Basically, this is how the Earth protects us from solar flares.

Magentic fields do not work on neutrons, or electromagnetic radiation like gamma rays.

Long Answer:

The only thing that can stop ionizing radiation is matter, and the more matter you use the better. So several inches of lead shielding between you and the radiation source can stop the same radiation as several feet of iron shielding or maybe several yards of aluminum shielding, and so on. The more mass you use (i.e., the more pounds of stuff), the more radiation you can stop. But, in general, a pound of lead is just as effective as a pound of water, or a pound of air!

The only reason lead has such a good reputation as radiation shielding is that it is denser, that is, you can put the same number of pounds in a smaller space. So if you determine your spacecraft needs a thousand pounds of shielding to properly protect its crew, that’s what you’re going to need regardless of which material you choose. The only advantage of lead is that a thousand pounds of lead takes up a lot less room than a thousand pounds of aluminum. That is, lead is denser than aluminum.

There are other things you can do, though. For example, you can design your spacecraft so that more of its structural strength is provided by the external hull, as opposed to some internal framework of struts and supports. This means the hull does double-duty, it keeps the ship stiff and strong and keeps radiation out, and the weight saving can be made in reduced internal ribs and bracing. This may not be as efficient from an engineering standpoint, where the hull needs only be massive enough to keep the air in, and strength is provided by the frames and strakes, decks and bulkheads. To reduce the extra mass of a thick hull, it should be made as small in surface area as possible relative to the enclosed volume, and as much of the ship’s payload and structure as possible be mounted external to it.

Another strategy is to place the crew quarters in the center of the spacecraft, so that machinery, cargo, tankage, structural elements etc (which you have to carry anyway) can serve double duty as radiation shielding.

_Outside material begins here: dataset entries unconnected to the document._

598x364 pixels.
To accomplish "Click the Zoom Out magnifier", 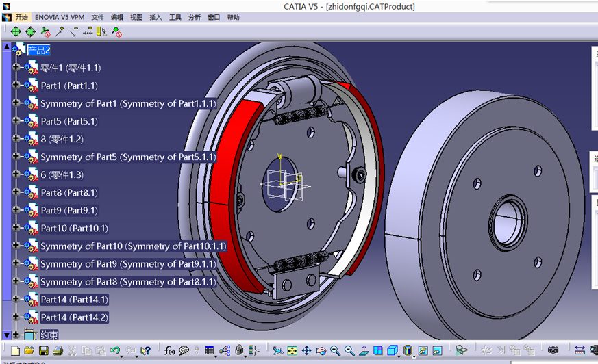I will point(349,350).
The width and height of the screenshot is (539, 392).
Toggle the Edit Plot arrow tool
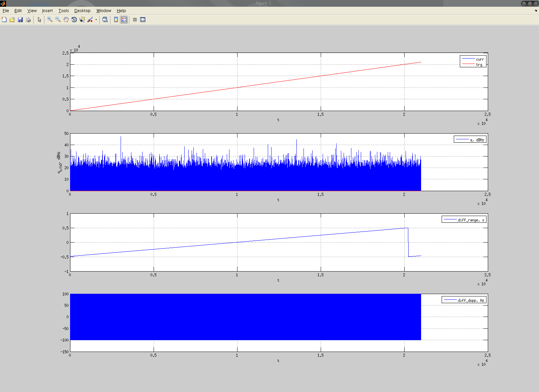click(39, 20)
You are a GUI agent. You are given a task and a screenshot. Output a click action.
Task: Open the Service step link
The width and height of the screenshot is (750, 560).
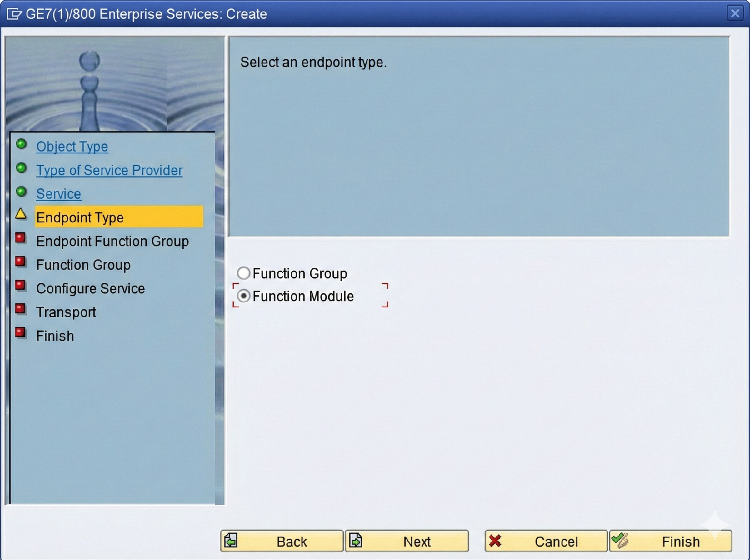(59, 194)
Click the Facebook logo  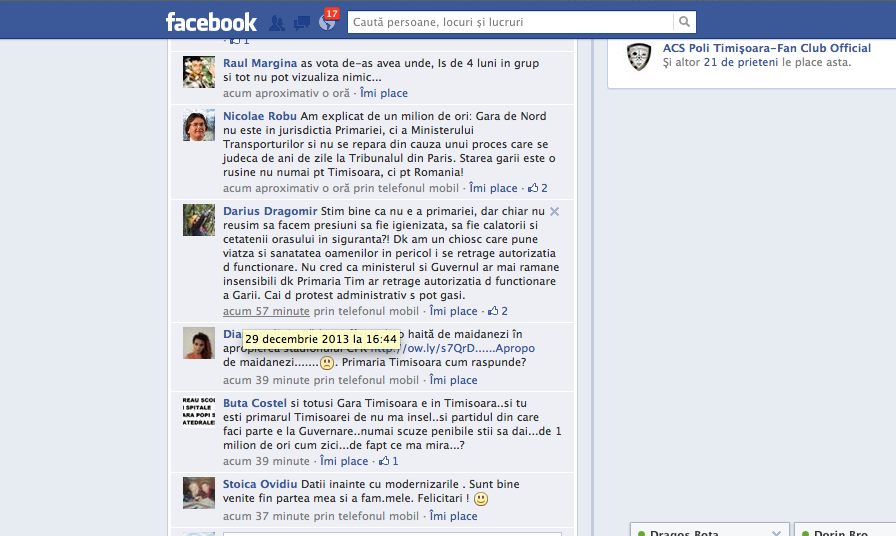[x=211, y=22]
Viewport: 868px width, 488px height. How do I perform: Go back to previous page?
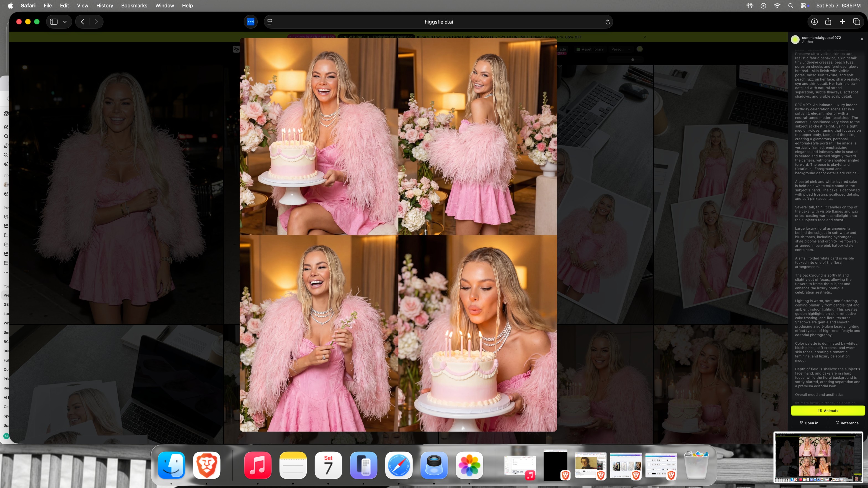point(83,22)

The ideal spacecraft (from a radiation safety perspective) would be a sphere with the crew compartment at the very center, and the crew space most likely to be occupied would be at the center of that.

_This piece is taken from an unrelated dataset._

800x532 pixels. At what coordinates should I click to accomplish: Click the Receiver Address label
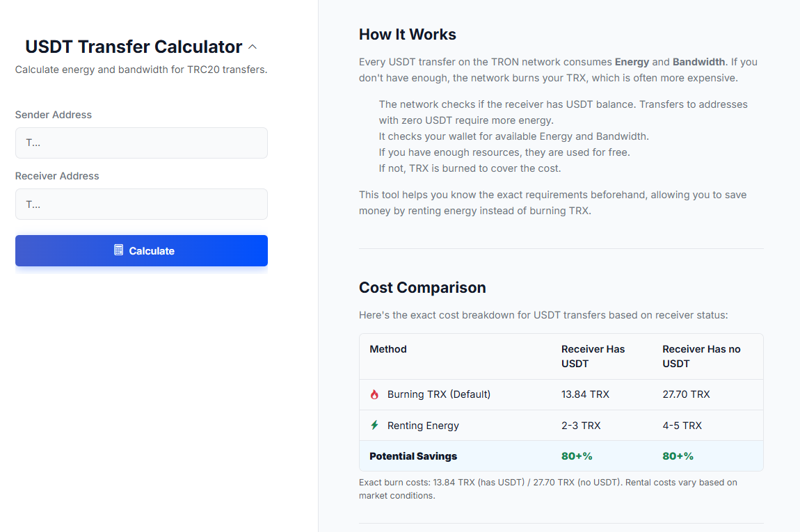57,176
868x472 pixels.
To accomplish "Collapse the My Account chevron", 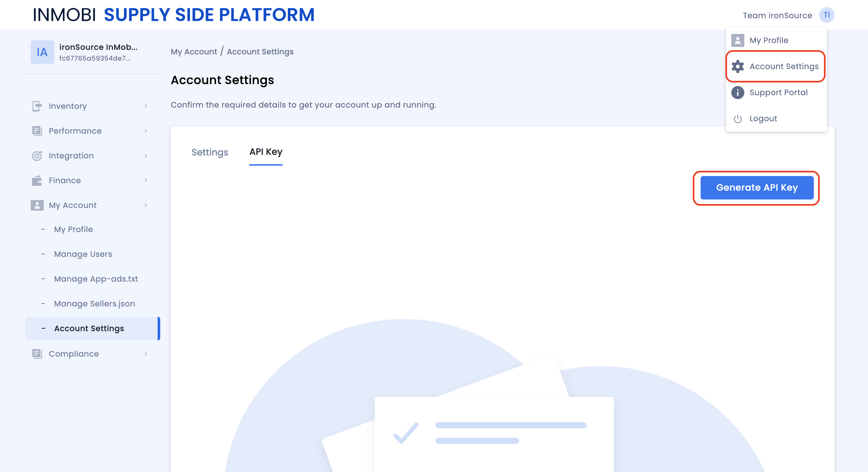I will (x=146, y=205).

Radiation exposure will be time-variant, that is, you will get short but intense bursts of radiation from solar flares, passage through planetary radiation belts, etc, so you could rig a radiation shelter deep inside the spacecraft, surrounded by cargo, machinery, fuel, structure, less frequently used crew spaces, etc where the crew could retreat and take shelter for brief periods of extreme hazard. In other words, the control room or sleeping quarters should be placed deep inside the vessel, not near the external hull. Particularly radiation-sensitive material, such as biological samples and photographic film
could also be permanently stored there.

Deep space ships will probably not resemble aircraft or submarines. The generalized shape would be a roughly spherical object comprising the bulk of the ship’s payload, and equipage, with crew spaces deep inside. If the ship carries some radiation-generating source of its own (such as a fission reactor or fusion engine) it will probably be placed at the end of a long spar or truss as far from the rest of the ship as possible (radiation drops off rapidly with distance, by the inverse square law). A reactor or fusion chamber is made of massive materials, so paradoxically, it can serve for radiation shielding as well if its shape and distance is calculated properly to eclipse the radiation source! If the external point source of radiation is from one direction (say, from a solar flare), the engine or reactor module could be maneuvered to lie between the radiation and the ship, so the crew quarters would be exactly in it’s shadow. Cargo
and fuel storage bins could be mounted on the truss to provide additional radiation shielding from the engine or reactor and the occasional solar flare.

Real deep space craft will probably resemble the ship in Kubrick’s 2001: A Space Odyssey.

Quick question: Any light alternatives to lead? We’re going to need it if we’re going through the cosmos buffeted by THAT.

Surely, there could be something with the same density so as to block radiation, but light enough to not hinder spacecraft leaving celestial objects?